Some parents fear that video games might be detrimental to children’s well-being, but a new study sponsored by the National Institutes of Health finds that gaming may help with both cognition and impulse control.
The study was published Monday in the journal JAMA Network Open.
Other studies have had similar findings, but this research involves the largest group of children to date. It found that kids who played video games for three or more hours a day did better on tasks associated with memory and impulse control than children who didn’t play video games at all. The gamers also had higher levels of activity in parts of the brain associated with attention and working memory.
However, the researchers note that they did not find evidence of a direct causal relationship between video games and cognitive improvements.

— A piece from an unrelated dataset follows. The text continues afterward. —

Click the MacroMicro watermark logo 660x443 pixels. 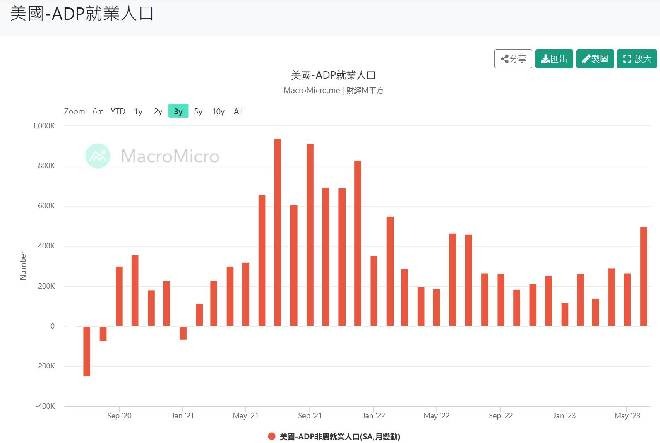[98, 156]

The research involved data from nearly 2,000 9- and 10-year-olds from the Adolescent Brain Cognitive Development (ABCD) Study, which is following about 12,000 children for the country’s largest long-term study into brain development and child health.
The new study divided the children into two groups: those who gamed more than three hours a day and those who never gamed. Each group took two tests that measured impulse control and short-term memory while undergoing brain imaging.

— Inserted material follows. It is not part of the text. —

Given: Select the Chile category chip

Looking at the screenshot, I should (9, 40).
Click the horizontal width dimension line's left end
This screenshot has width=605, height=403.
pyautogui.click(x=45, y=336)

Lead study author Bader Chaarani said the researchers controlled for factors like sex, age and socioeconomic status. They found that video gamers not only did better on the tests, they “have more brain activations in regions linked with attention and working memory,” he said.
“That was very nice to see, because it’s a way to explain why they performed better,” said Chaarani, an assistant professor in the Department of Psychiatry at the University of Vermont.

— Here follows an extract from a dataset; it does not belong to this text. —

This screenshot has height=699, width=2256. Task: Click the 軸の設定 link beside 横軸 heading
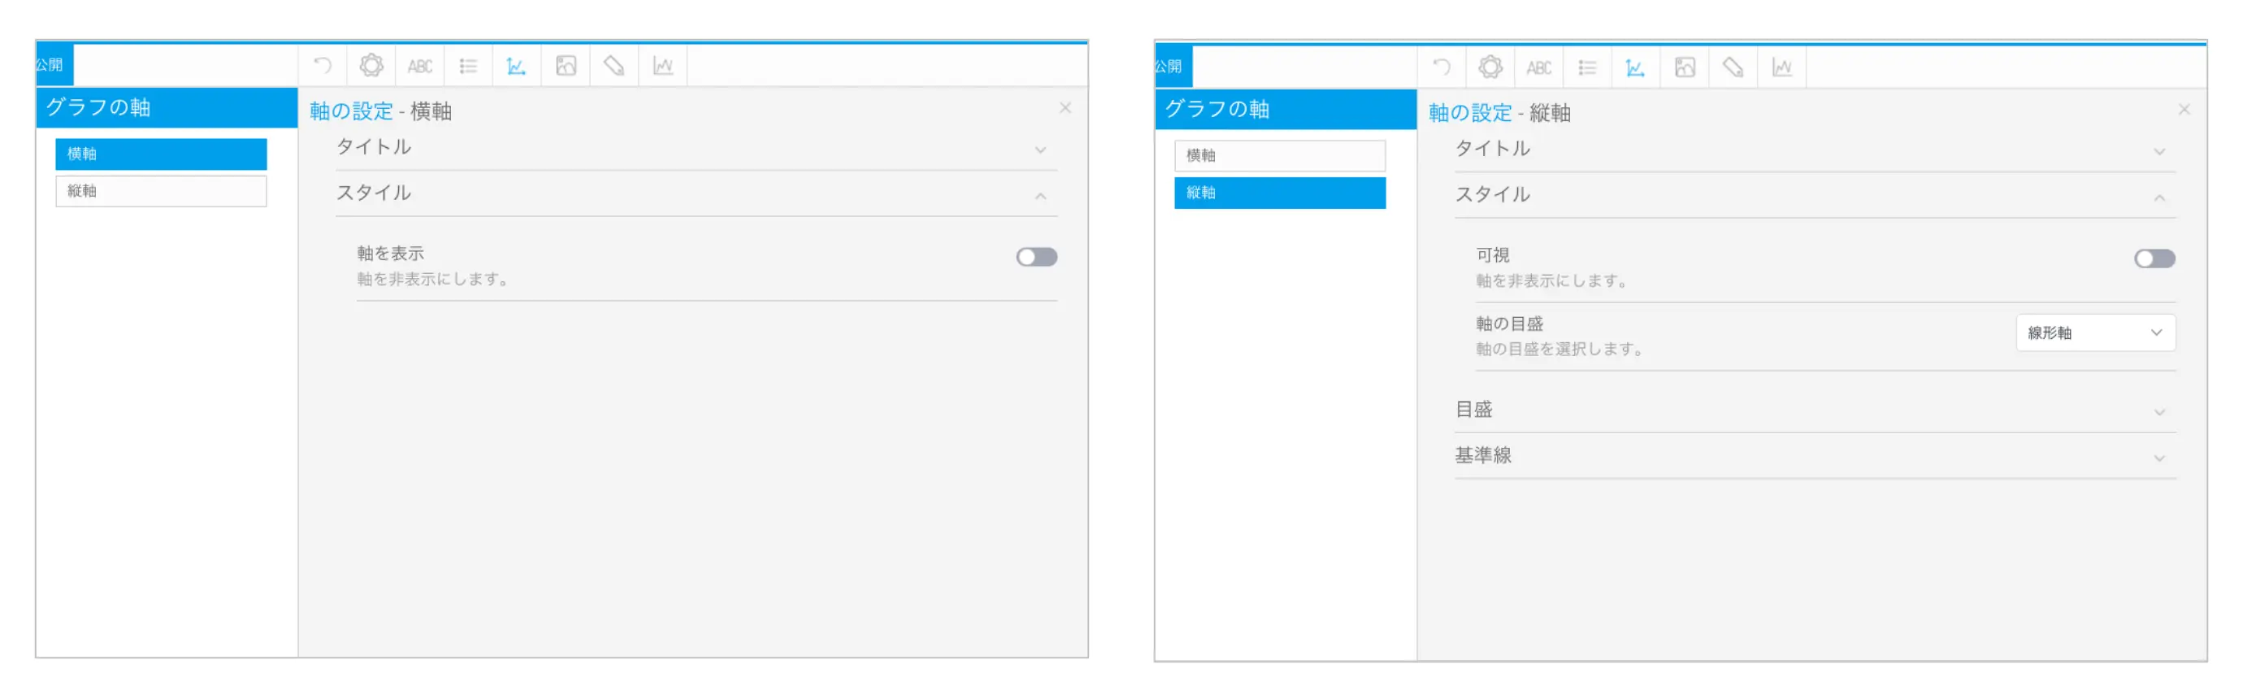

The study didn’t distinguish between the types of video games played, but Chaarani noted that the majority of kids tended to play more fast-paced shooter and action adventure games rather than slower-paced logic games like puzzles.
One takeaway may be that parents should consider opting for video games over television, Chaarani said. “Maybe video gaming is not worse than watching TV.”
Dr. Jenny Radesky, director of developmental behavioral pediatrics at the University of Michigan Medical School, told CNN in an email that “Parents and teens who see these results should know that most research suggests that some daily video gaming (like 1-2 hours on weekdays) is linked with better mental well-being.”
Radesky, who was not involved in the new research, also noted, “We can’t extrapolate these results to assume, however, that more video gaming will lead to better impulse control or working memory in non-screen contexts, such as classrooms or doing chores at home. Supportive teachers/caregivers and social-emotional skill-building approaches help with those skills in more naturalistic environments.”